Mãe de dois filhos, de 17 e 24 anos, ela tem adotado medidas de prevenção ao novo coronavírus. “Deixo as janelas abertas, higienizo o interior do carro com álcool e peço para o passageiro se sentar no banco de trás. Todo cuidado é pouco”, diz. “Todos os dias peço a Deus pela nossa nação. Quero que essa doença passe para a nossa cidade voltar a ser alegre como antes.”
Em meio ao caos silencioso, os engenheiros Fernando Gomes, 54, e Alessandro Silva, 43, escolheram um lugar atípico para conversar sobre negócios: a praça da Catedral Metropolitana de Brasília. “Eu moro há quase 10 anos aqui e nunca vi uma cena dessa. Uma cidade vazia, que causa tristeza. Sei que o confinamento é necessário, mas ele maltrata”, desabafa Fernando.
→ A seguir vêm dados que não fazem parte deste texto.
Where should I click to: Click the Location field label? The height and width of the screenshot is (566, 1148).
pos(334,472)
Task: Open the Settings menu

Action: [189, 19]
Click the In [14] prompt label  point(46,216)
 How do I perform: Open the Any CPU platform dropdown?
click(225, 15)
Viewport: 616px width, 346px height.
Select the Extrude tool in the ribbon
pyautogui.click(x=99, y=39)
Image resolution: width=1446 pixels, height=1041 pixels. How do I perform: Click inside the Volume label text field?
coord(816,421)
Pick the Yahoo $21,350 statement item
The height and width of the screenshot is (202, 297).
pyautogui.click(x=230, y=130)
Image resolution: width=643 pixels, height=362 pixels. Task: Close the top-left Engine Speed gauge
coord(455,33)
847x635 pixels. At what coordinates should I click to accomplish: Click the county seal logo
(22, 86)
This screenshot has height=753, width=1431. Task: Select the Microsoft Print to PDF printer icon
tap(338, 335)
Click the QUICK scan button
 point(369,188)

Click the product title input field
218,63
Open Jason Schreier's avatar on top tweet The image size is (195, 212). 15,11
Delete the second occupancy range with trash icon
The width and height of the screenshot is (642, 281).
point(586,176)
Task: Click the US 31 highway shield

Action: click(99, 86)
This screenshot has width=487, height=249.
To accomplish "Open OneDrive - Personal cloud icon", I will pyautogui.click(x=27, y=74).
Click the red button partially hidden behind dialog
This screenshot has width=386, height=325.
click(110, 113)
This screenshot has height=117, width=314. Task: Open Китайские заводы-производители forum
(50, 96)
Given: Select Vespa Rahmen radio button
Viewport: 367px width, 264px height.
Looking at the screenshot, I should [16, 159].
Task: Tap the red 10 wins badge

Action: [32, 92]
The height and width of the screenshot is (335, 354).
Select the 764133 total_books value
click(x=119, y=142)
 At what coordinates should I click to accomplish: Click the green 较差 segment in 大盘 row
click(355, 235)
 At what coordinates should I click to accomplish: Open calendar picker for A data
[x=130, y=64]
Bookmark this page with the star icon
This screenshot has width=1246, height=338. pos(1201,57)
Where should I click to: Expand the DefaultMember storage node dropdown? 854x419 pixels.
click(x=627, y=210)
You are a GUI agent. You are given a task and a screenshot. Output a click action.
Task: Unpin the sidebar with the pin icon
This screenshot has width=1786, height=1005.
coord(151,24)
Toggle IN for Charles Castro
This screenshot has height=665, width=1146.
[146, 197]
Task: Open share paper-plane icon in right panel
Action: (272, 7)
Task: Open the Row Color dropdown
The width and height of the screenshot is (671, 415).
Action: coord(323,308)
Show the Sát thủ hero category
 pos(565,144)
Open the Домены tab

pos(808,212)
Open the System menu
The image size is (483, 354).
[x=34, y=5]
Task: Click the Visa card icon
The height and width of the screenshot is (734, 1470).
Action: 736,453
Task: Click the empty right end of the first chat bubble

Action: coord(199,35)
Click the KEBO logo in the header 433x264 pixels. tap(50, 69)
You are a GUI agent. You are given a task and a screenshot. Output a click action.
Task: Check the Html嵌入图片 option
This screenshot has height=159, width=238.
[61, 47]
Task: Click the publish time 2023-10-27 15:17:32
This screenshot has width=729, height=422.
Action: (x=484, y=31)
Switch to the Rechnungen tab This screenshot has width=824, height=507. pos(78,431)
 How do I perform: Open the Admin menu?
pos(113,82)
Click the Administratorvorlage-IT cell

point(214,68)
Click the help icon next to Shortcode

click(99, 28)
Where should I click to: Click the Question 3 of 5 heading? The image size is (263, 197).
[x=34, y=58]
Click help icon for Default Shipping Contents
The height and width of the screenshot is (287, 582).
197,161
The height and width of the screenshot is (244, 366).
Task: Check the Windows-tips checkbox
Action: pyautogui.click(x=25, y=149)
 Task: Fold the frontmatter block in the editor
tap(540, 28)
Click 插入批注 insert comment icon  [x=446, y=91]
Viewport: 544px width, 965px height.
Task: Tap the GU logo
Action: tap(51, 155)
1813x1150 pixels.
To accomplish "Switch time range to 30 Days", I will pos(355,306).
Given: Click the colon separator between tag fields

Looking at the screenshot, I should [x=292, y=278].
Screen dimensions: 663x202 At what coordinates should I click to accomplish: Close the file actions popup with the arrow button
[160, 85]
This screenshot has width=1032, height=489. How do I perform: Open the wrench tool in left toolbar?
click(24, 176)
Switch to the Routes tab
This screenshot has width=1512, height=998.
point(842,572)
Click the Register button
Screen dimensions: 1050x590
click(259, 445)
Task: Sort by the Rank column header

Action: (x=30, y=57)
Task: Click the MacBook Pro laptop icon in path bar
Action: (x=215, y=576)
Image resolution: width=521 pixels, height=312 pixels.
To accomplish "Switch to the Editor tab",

Os dois administram uma empresa de engenharia e têm visto o lucro cair com a crise causada pela Covid-19. “Ninguém compra nem vende ou recebe. A sensação é deprimente e dá uma dor no coração ver tudo parado como está”, completa Alessandro.
A rua perdeu vida nestes tempos de pandemia. Mas ela é generosa. Aguenta a solidão. Quando voltarmos a caminhar regularmente em seus contornos mais distantes ou pertinho do nosso lar, vai nos brindar com o colorido das mais belas flores do cerrado.